Da nahm Schuierer den Kampf gegen die WAA auf - und wie! Mit oberpfälzischer Kraft. Er unterstützte die Bürgerinitiativen, trat als Gegner bei Protestveranstaltungen auf, stellte sich als Chef der Genehmigungsbehörde quer, legte sich mit der atombegeisterten Staatsregierung an, die gegen die Demonstranten von Hubschraubern aus sogar CS-Reizgas einsetzen ließ. Der Landrat verweigerte die Baugenehmigung für die WAA, demonstrierte gemeinsam mit seiner Frau Lilo gegen das Projekt und unterstützte die Demonstranten beim Bau eines Hüttendorfes. Das kam für die Regierungspartei CSU einem Landesverrat gleich.

Für die bayerische Staatsregierung galt der Bau der WAA in Wackerdorf als Teil der bayerischen Staatsräson. Und wer gegen die Staatsräson agierte, musste zur Räson gebracht werden, mit allen Mitteln, auch mit denen der Justiz. Aber Landrat Schuierer war ein mutiger Mann.

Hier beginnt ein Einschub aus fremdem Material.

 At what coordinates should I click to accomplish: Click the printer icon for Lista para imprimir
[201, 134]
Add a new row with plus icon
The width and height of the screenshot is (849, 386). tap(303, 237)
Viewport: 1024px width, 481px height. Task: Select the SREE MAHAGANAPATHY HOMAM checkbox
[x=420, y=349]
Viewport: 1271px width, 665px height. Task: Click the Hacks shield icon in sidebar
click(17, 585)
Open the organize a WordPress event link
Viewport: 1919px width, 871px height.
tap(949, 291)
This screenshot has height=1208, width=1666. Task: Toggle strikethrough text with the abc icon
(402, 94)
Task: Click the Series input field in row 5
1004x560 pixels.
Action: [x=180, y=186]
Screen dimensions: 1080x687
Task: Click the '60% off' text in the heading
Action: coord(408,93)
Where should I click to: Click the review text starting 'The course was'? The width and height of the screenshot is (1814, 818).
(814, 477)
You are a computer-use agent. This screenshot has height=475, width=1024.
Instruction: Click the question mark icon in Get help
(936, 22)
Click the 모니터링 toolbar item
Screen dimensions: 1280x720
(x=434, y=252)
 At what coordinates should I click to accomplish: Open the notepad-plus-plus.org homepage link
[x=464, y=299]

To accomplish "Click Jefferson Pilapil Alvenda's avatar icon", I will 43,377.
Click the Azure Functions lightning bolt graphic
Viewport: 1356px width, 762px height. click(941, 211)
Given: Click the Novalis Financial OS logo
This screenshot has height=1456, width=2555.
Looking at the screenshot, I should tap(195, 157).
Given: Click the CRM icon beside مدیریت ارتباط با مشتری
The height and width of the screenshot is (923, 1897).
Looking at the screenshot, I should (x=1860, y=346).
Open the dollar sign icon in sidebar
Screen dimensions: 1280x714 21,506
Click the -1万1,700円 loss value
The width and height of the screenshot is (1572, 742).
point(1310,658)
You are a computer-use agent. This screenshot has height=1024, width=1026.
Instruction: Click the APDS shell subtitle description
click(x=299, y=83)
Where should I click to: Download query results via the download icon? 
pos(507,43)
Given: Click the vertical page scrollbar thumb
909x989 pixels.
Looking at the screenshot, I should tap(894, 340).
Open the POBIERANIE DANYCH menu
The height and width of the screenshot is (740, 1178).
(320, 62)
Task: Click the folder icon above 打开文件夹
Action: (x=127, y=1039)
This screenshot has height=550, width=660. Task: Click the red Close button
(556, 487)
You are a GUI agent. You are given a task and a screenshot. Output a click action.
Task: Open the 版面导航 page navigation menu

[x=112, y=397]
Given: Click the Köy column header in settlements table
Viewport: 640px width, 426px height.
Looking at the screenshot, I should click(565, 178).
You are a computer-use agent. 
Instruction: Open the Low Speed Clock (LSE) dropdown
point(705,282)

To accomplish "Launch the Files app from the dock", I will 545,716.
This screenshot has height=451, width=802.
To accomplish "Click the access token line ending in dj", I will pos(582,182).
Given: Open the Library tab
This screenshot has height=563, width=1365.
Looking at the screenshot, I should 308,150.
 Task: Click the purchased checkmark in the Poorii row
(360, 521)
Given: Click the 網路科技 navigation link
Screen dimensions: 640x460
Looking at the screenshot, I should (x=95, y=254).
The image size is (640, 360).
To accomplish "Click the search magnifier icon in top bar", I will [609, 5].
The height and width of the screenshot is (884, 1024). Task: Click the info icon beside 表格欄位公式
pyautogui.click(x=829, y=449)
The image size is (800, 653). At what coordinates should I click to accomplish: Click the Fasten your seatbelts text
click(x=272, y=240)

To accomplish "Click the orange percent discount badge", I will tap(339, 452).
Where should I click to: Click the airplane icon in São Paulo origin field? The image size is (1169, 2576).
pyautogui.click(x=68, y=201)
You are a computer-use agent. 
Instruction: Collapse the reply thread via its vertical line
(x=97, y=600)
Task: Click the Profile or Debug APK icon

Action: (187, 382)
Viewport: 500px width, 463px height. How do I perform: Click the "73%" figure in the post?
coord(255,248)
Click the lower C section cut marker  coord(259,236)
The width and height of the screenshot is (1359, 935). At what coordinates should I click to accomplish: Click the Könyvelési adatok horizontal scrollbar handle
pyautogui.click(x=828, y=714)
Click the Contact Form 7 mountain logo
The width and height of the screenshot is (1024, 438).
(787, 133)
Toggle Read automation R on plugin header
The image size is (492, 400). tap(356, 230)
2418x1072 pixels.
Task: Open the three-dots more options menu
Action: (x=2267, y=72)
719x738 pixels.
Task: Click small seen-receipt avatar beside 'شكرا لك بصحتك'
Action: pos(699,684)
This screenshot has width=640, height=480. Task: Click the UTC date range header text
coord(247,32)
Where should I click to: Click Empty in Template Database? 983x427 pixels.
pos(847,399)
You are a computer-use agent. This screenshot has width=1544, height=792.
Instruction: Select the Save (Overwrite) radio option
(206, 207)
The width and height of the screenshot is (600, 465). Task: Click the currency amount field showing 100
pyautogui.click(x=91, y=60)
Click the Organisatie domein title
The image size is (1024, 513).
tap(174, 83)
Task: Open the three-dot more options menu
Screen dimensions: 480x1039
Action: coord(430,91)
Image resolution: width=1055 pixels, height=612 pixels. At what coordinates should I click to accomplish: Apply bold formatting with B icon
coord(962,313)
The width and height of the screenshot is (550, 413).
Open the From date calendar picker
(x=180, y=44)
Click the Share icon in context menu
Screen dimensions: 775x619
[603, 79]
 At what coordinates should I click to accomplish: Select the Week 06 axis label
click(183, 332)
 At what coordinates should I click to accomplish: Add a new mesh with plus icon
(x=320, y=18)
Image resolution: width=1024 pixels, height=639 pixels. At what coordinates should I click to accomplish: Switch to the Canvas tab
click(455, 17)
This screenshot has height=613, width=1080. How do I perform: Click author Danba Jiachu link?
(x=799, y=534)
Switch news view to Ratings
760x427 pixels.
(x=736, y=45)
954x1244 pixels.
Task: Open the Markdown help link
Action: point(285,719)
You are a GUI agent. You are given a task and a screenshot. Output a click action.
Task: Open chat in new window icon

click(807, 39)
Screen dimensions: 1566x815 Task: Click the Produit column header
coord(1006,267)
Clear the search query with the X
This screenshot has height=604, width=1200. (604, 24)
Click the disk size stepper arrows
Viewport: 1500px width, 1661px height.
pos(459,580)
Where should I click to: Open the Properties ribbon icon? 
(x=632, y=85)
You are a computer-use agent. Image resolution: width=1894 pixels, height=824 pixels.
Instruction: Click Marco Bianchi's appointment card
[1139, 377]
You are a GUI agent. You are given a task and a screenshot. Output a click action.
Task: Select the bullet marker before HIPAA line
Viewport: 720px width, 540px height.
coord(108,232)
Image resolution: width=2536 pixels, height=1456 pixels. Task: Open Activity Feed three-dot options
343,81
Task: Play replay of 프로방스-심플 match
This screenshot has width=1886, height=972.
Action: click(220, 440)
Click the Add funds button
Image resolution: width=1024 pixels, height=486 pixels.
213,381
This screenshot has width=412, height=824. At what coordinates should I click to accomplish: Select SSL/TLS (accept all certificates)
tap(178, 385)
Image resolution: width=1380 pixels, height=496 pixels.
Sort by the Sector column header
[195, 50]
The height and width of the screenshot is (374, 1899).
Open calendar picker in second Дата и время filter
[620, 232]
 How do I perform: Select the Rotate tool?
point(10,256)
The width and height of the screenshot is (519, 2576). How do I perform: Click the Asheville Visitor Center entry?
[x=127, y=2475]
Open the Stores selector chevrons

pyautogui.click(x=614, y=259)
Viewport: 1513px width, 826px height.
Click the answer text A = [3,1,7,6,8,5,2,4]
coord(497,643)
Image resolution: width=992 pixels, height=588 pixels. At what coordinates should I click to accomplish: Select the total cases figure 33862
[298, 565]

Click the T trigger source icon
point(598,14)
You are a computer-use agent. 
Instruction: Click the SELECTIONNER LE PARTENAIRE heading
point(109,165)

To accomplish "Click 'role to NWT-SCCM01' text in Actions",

Die CSU wollte ihn disziplinieren

Die Landtags-CSU verabschiedete ein Gesetz, das dem Staat über den Kopf des Landrats hinweg bei Genehmigungsverfahren ein "Selbsteintrittsrecht" sicherte. Man versuchte also, den Landrat politisch zu entmündigen. Und man versuchte auch, ihn mit Klagen vor dem Gericht zu disziplinieren, weil Schuierer kein Blatt vor den Mund genommen und von der "Ein-Mann-Demokratie Strauß'scher Prägung" geredet hatte und von der "Großmannssucht der CSU-Demokratur".

Das Gericht hielt das zwar für ehrverletzend, sah jedoch von einer Bestrafung ab wegen der sonst "untadeligen Amtsführung" Schuierers. Der kündigte daraufhin an, und das zeigt, welch feiner Mensch er ist, dass er zwar auch in Zukunft klar gegen die Atompolitik in Bayern Stellung beziehen wolle, dabei aber "gewählter formulieren" werde. Solch trockenen Spott beherrscht der Oberpfälzer Schuierer wunderbar. Er beherrschte die diversen kleinen und großen Formen des Widerstands - so wurde er zu einem Pionier des Ausstiegs aus der Atomkraft.

Schuierer ist ein passionierter Radlfahrer, ein Waldspaziergänger und begnadeter Schwammerlsucher - ein Schwammerlfinder, muss man bei ihm sagen. Seine persönliche Rückschau auf ein bewegtes kommunalpolitisches Leben hält er auf Mallorca, wo ihm eine Ferienwohnung gehört. Viele Male ist er, zumal im Winter, mit seiner vor einiger Zeit verstorbenen Ehefrau Lilo dorthin gereist. Er mag die Insel - nicht einmal halb so groß ist sie wie die Oberpfalz - fast so gern wie diese; aber nur fast. An diesem Samstag feiert Schuierer dort seinen 85. Geburtstag.

In der Bergpredigt stehen neun Seligpreisungen. Anlässlich des 85. Geburtstags von Hans Schuierer darf man, ohne als blasphemisch zu gelten, eine zehnte Lobpreisung hinzufügen: eine Lobpreisung des wackeren Demokraten: Selig sind die Unruhegeister und Widerständler, denn sie erhalten uns die Heimat.